Ci siamo quasi abituati al caos delle strade, ai chiassosi concerti dei clacson, allo smog, ai cantieri aperti ovunque, ai militari a ogni angolo di strada. E’ ancora difficile da digerire, invece, la normalità con cui Beirut accetta la vista delle numerose donne di servizio, soprattutto etiopi, nepalesi e filippine, che camminano lungo le strade con la loro pulita uniforme, rosa o azzurra, soprattutto, per andare a fare la spesa o portare fuori il cane della loro “madame”. Beirut è così: del problema della violazione dei diritti umani si parla molto, ma poi è come se queste donne fossero invisibili. Se hanno la fortuna di avere un giorno di riposo, le si incontra in abiti informali la domenica mattina davanti alle chiese, quando le comunità si ritrovano per la messa. Poi i gruppi si sciolgono e ciascuna donna riparte. Le violenze rimangono chiuse all’interno delle pareti di ogni casa di Beirut.
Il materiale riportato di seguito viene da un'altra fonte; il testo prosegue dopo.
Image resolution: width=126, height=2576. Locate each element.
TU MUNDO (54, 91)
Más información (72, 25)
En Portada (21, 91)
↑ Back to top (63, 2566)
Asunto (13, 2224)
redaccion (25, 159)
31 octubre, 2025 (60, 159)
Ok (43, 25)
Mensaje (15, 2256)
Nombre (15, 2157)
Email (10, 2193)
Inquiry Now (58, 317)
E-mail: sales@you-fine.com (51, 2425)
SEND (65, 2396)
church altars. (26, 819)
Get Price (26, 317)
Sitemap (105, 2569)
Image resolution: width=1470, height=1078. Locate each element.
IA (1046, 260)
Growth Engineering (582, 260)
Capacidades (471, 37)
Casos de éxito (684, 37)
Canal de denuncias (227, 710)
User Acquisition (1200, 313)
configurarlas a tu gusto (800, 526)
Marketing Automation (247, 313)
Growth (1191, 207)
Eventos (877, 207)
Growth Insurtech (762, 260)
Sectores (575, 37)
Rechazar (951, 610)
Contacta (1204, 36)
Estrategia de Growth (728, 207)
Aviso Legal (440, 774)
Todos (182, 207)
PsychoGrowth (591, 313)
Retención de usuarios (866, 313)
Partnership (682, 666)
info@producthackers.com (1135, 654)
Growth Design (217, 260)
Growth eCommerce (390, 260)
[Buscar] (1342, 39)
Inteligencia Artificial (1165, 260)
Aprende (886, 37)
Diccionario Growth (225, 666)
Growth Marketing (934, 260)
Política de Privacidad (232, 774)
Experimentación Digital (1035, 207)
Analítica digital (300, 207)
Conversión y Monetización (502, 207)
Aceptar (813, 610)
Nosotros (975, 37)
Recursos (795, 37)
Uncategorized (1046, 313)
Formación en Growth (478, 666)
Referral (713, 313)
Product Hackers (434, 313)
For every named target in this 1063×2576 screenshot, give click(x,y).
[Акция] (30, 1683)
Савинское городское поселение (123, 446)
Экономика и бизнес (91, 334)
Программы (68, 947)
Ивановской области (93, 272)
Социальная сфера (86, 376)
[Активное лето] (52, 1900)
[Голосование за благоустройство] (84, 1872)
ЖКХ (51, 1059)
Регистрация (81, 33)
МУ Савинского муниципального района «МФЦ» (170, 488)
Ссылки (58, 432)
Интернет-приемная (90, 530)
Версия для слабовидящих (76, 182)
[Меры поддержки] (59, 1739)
#2: Il difficile equilibrio tra le strade di Beirut

Dopo aver intervistato numerose ONG, associazioni informali, la regista etiope Rahel Zegeye, siamo ancora alla ricerca di famiglie libanesi disponibili ad accoglierci per riuscire a catturare momenti di vita quotidiana. Una percentuale altissima di famiglie ha la propria lavoratrice domestica, che vive in casa 24 ore su 24. Se lo possono permettere, ci dicono in molti, “perché costa pochissimo, anche 120 dollari al mese. E se poi non hai i soldi, puoi anche non pagarle. Tanto non c’è nessuno che può farti niente”. Non esistendo una legge del lavoro che protegga le migranti da abusi come il mancato pagamento del salario o violenze che arrivano anche allo stupro, costituiscono la fascia più vulnerabile della società. “Ci sono dei negozi - ci racconta un giovane con cui ci fermiamo a chiacchierare lungo Hamra, una delle vie più ricche della città - dove vai e scegli la domestica”. Con il dito mima la scena della scelta. “Poi se non ti va bene, hai tre mesi per riportarla indietro”. “Tipo come fosse un oggetto?”, lo stuzzichiamo. “Sì, come se andassi in a pet shop (un negozio di animali, ndr)e sorride. La sensazione è che non si rendano conto di quanto queste affermazioni possano suonare scioccanti a un orecchio occidentale. Ci dicono che non è giusto, che sanno dei casi di suicidio delle donne di servizio, che leggono degli abusi e delle discussioni su una nuova legge del lavoro. Ma poi lasciano che siano solo le associazioni per i migranti a lavorare sul problema e a fare lobbying.

#3: La storia di Rahel

Quello che le ONG possono fare è spingere affinché questo perverso sistema, la Kafala, venga abolito. Fino a quel momento, ancora molto lontano, gli strumenti in loro possesso per aiutare le migranti sono davvero pochissimi: la sensibilizzazione, il sostegno legale in caso di problemi con la giustizia, percorsi educativi e psicologici, corsi di lingua e di computer, attività ludiche per il tempo libero e poco altro.